Nesse referendo não houve quorum. Esse referendo não foi vinculativo. E o parlamento tem poderes para decidir sobre a lei do aborto mas não quer fazê-lo. Esta situação pantanosa é curiosamente partilhada pelos partidos que estão na esfera de influência da seita e por um outro que se encontra nos seus antípodas, denominado PCP; os primeiros dizem que o povo se expressou no referendo, pelo que não deve haver outro (também "referendo" deve querer dizer outra coisa); o último espera pacientemente por uma nova maioria parlamentar.

Mesmo que a alteração legislativa sugerida pelo PSD fosse para a frente, não só o aborto continuaria a ser proibido, como outras pessoas envolvidas em abortos que não as grávidas seriam perseguidas e punidas, quando, no caso das parteiras, estão a prestar o serviço clínico que o Estado se recusa a fazer.

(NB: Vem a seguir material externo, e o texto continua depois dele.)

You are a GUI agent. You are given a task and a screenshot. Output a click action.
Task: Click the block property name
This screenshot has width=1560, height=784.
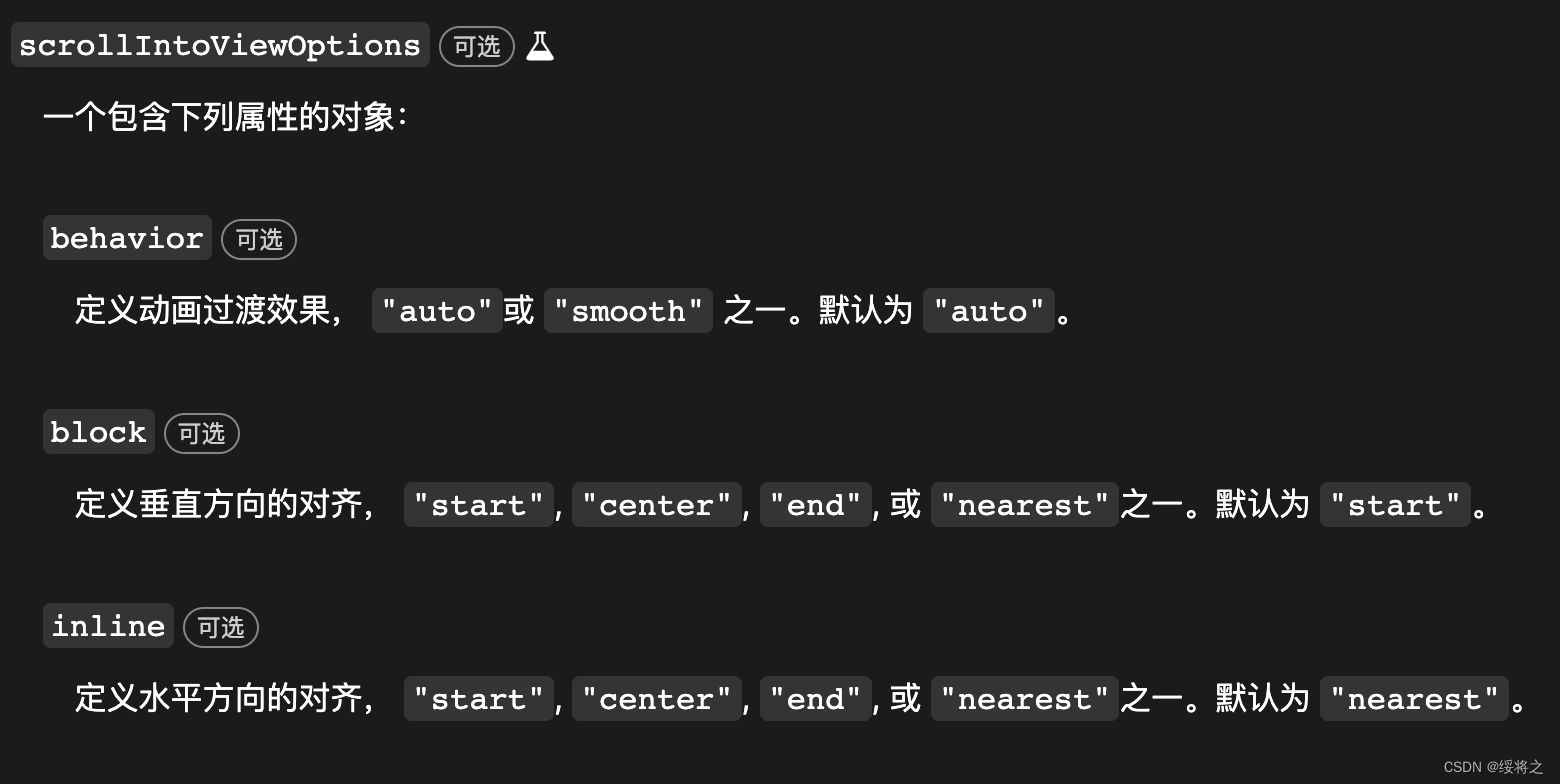click(x=99, y=432)
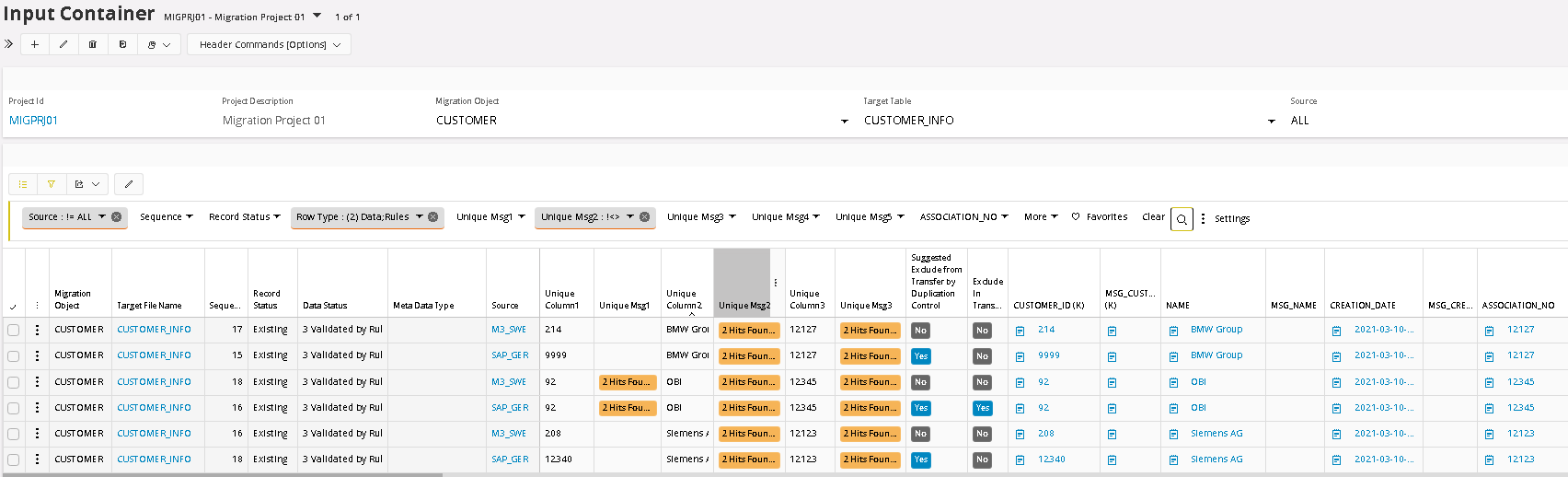Image resolution: width=1568 pixels, height=477 pixels.
Task: Click the plus icon to add new record
Action: point(35,44)
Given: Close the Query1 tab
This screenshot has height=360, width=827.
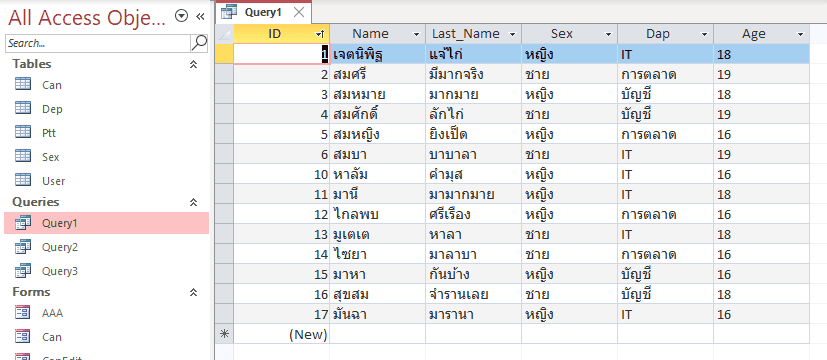Looking at the screenshot, I should [299, 13].
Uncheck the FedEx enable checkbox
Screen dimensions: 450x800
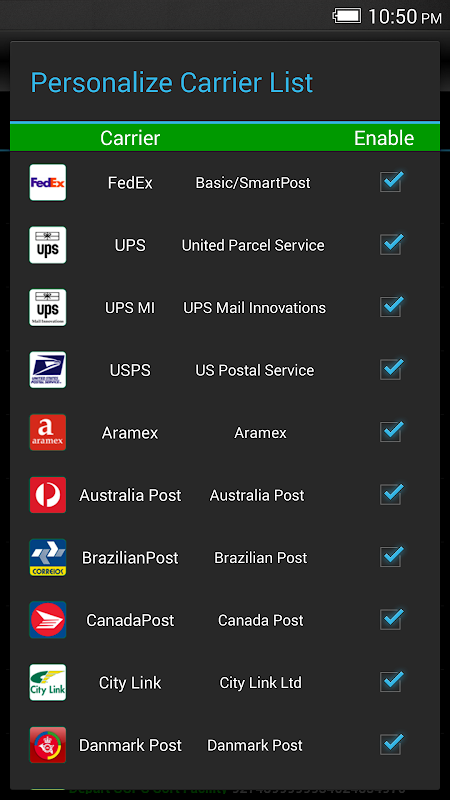click(x=391, y=182)
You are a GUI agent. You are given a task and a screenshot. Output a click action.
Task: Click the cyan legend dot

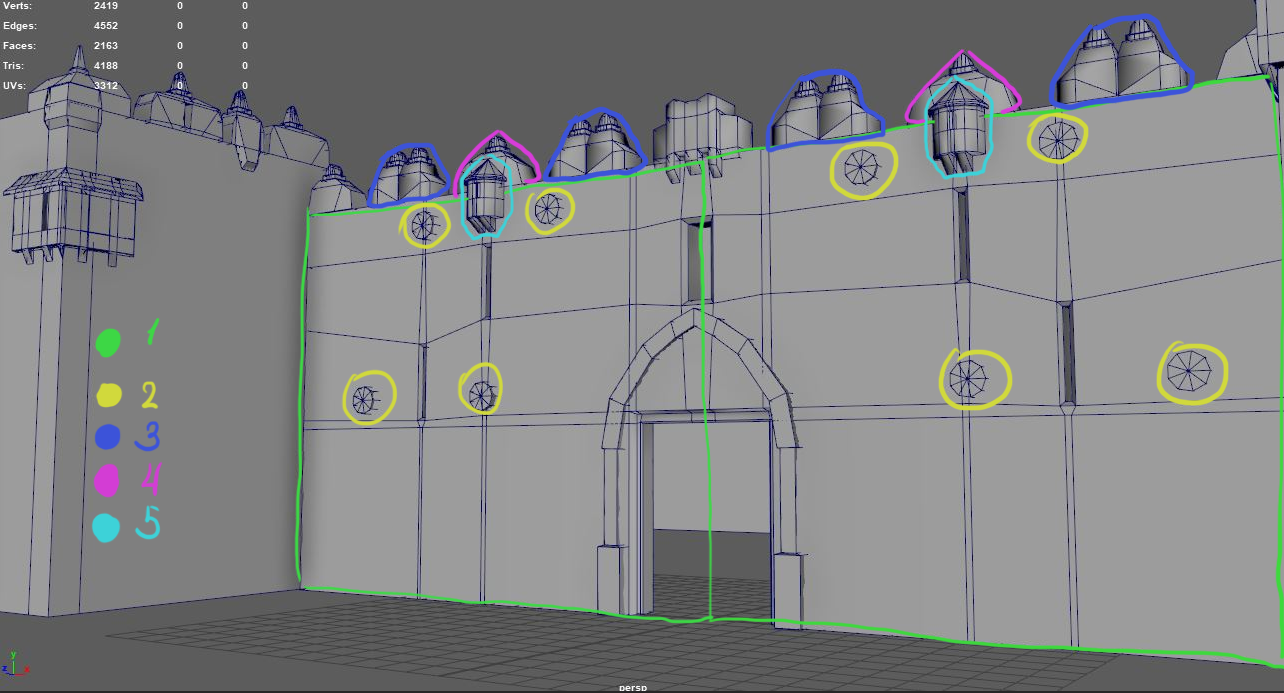[106, 527]
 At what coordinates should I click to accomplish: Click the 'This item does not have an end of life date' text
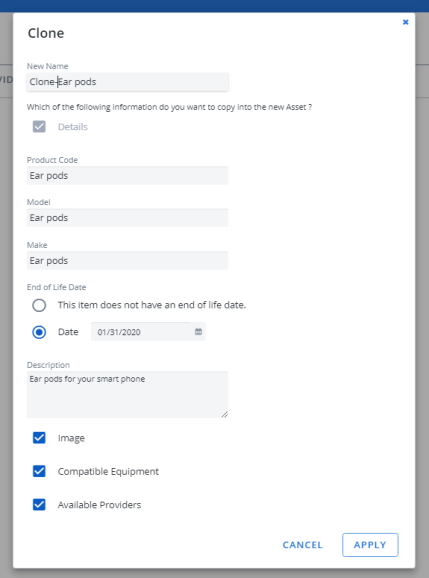pos(152,305)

Alternativamente, no país ao lado, existem clínicas onde se pratica o aborto, com base na mesma lei que vigora no pequeno país periférico. Numa reportagem televisiva pode-se constatar o aspecto civilizado das instalações e dos técnicos que lá trabalham. Quarenta e cinco por cento das clientes são do pequeno país periférico, um dos 3, entre os trinta e muitos países que constituem a Europa, onde o aborto é proibido (colocando assim o referido país no patamar civilizacional nº 3: "país em vias de desenvolvimento, com fraca expansão da racionalidade e limitações graves da liberdade").

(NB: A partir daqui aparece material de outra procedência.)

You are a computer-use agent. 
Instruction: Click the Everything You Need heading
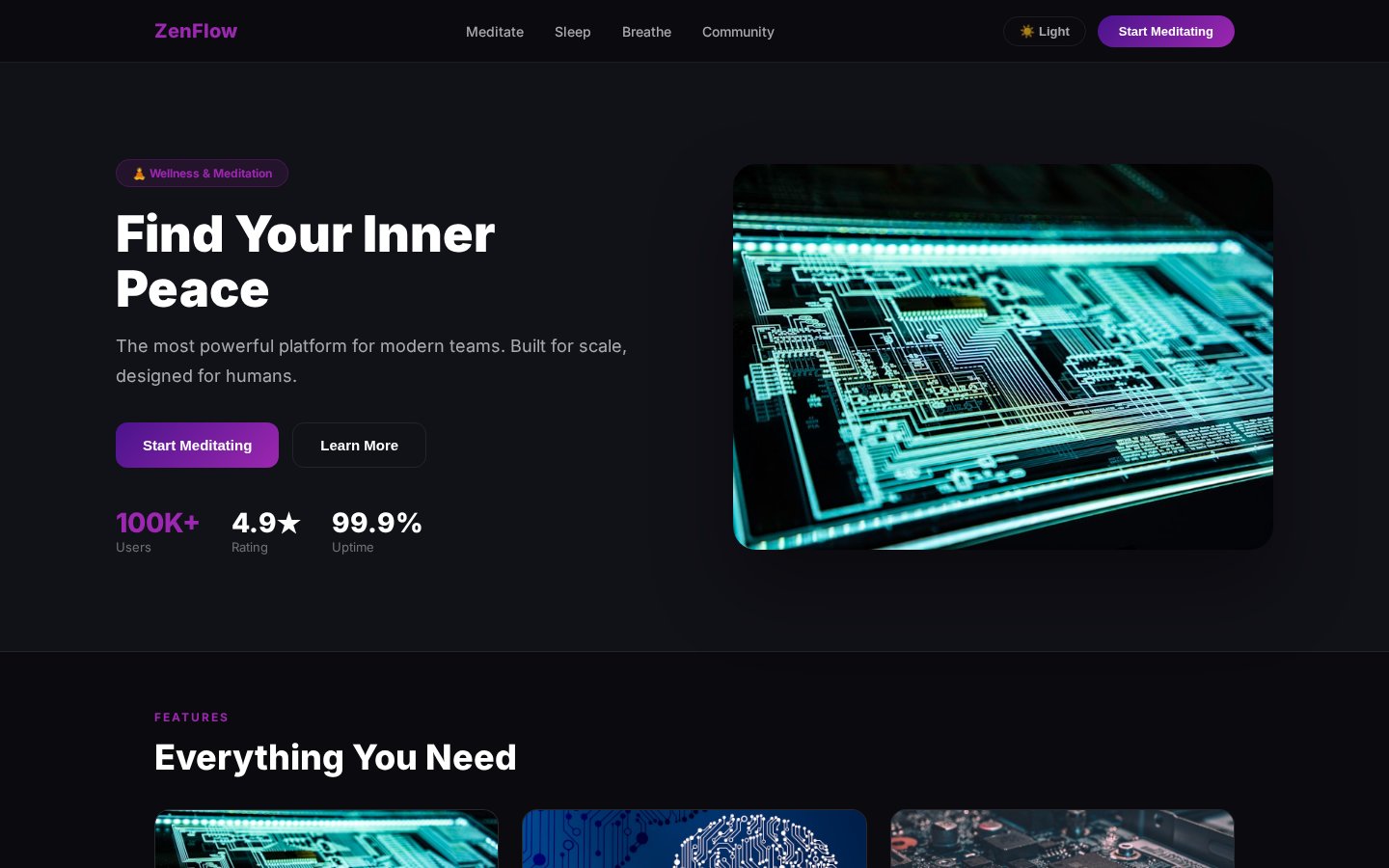(336, 758)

Mas, além daquelas mulheres que recorrem às clínicas no país vizinho, o jornal de referência do pequeno país noticia que 11.000 mulheres recorreram num ano aos hospitais, na sequência de complicações geradas por abortos clandestinos.

Face à pressão do PP - que é, como quem diz, face à pressão da referida seita religiosa - o PSD recua e diz que a alteração legislativa só acontecerá via referendo mas nunca na actual legislatura.

Numa pequena cidade do pequeno país, várias pessoas são julgadas por aborto, um ano depois de o mesmo ter acontecido noutra localidade.

Conclusões: Sugerimos seriamente que os operativos da referida seita e do seu ramo político sejam acusados de associação criminosa e publicidade enganosa e confinados em campos de reeducação para a aprendizagem de ciências naturais, igualdade de género e sexualidade livre e responsável.

Nota: de modo a evitar interpretações erróneas, mais se declara que o pequeno país, cujo nome permanecerá secreto até à implementação das decisões que venham a ser tomadas, não é a Moldávia.»